* Excerpted records:
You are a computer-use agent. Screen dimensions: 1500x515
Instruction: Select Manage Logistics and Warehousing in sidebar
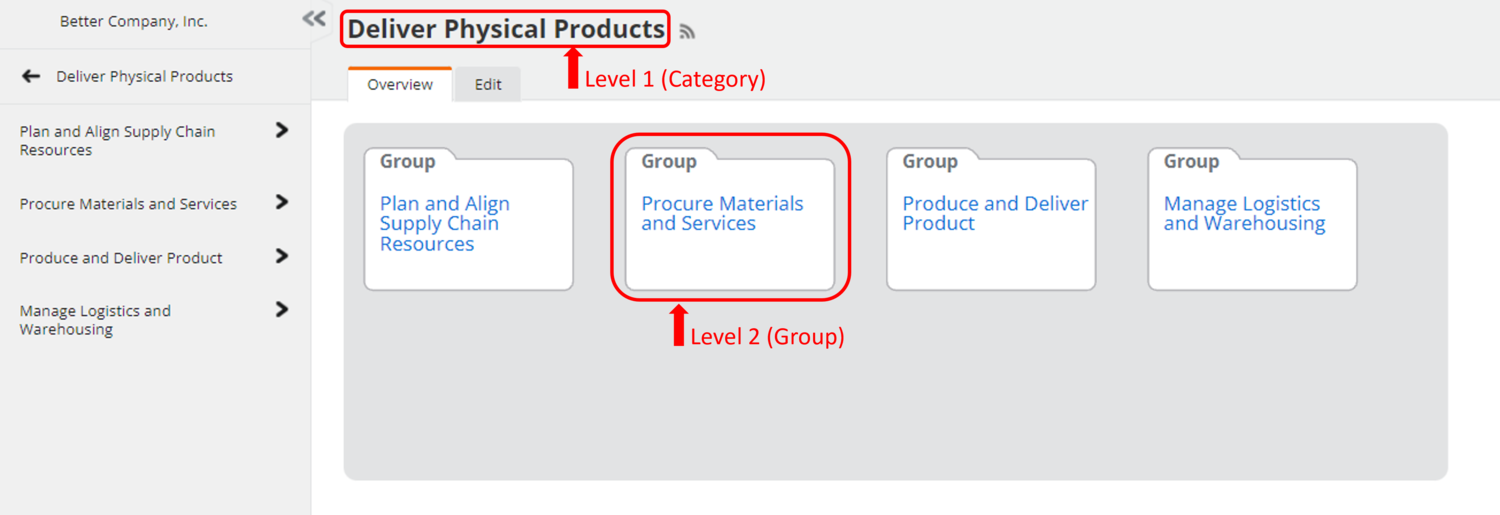[x=95, y=320]
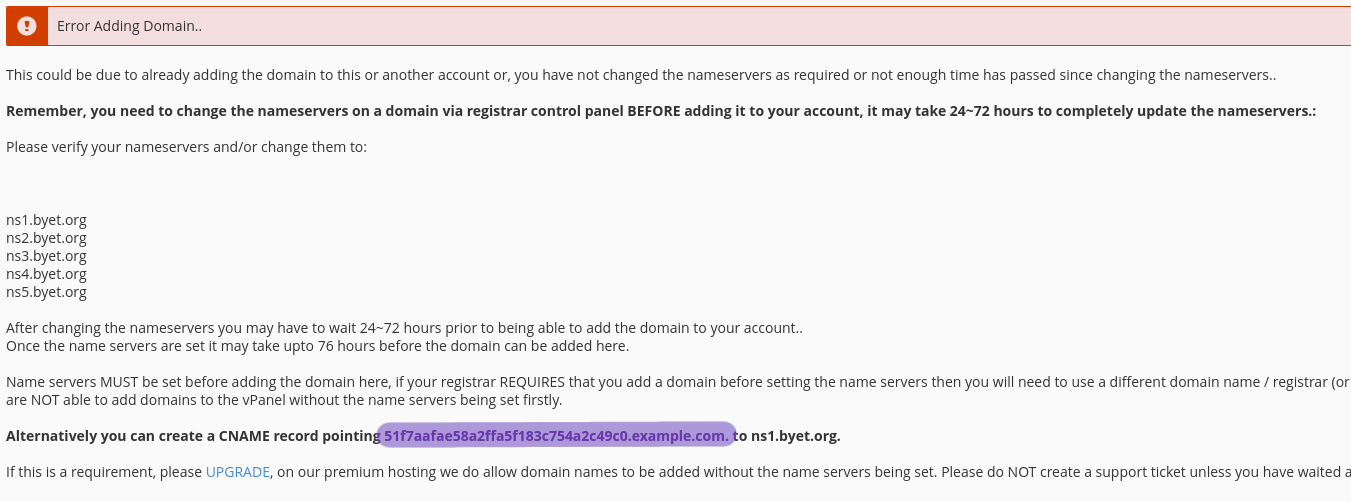Viewport: 1351px width, 501px height.
Task: Click the pink error banner's empty area
Action: (x=800, y=26)
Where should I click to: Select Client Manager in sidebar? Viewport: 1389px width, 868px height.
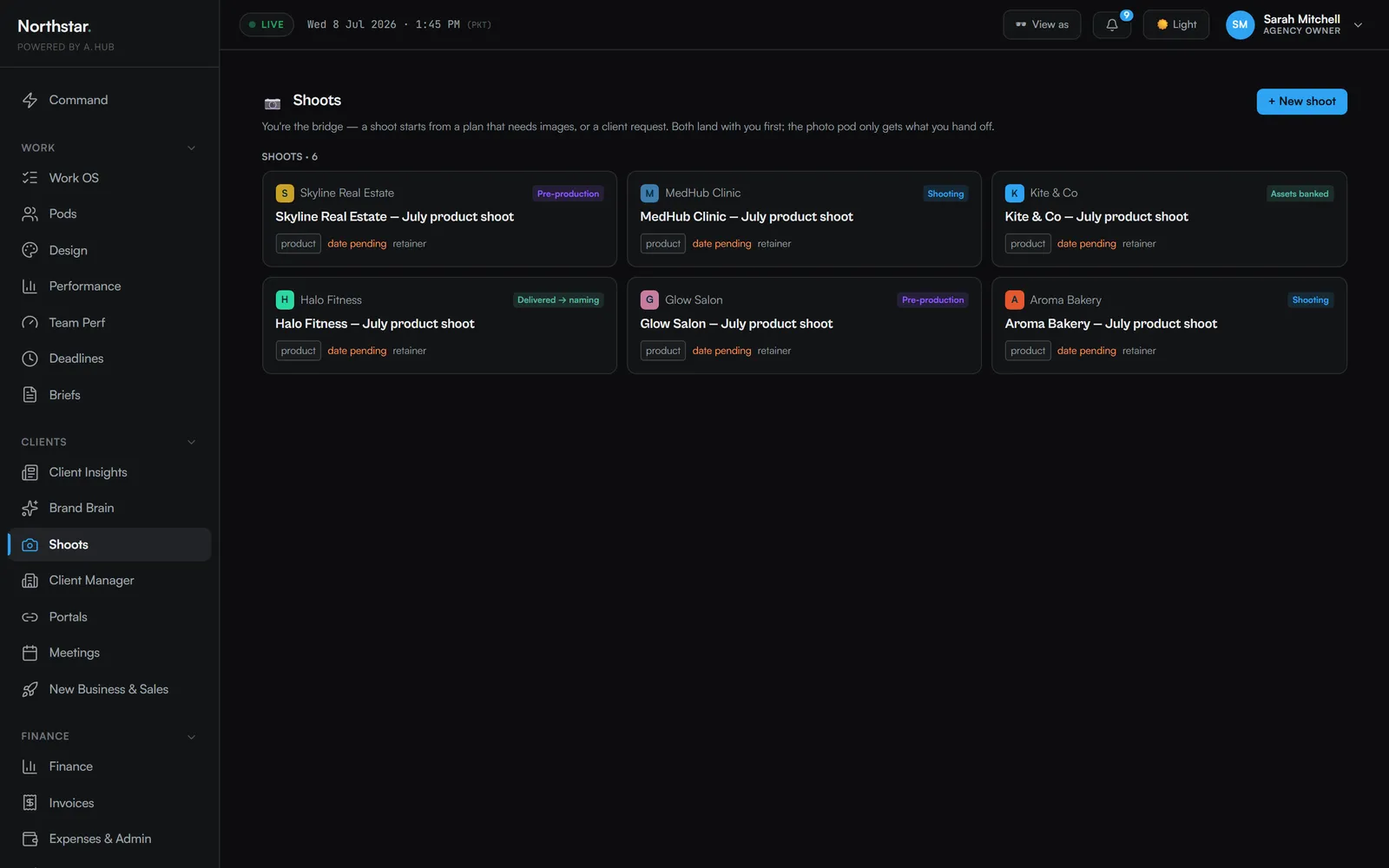point(109,581)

* Objective: Print all of the data above line for line without changing anything, but omit the pictures.

* Full answer:
You are a computer-use agent. Screen dimensions: 1500x515
Instruction: Select Manage Logistics and Warehousing in sidebar
[x=95, y=320]
Viewport: 1351px width, 501px height.
Task: Click the pink error banner's empty area
Action: (x=800, y=26)
Where should I click to: Select Client Manager in sidebar? Viewport: 1389px width, 868px height.
point(109,581)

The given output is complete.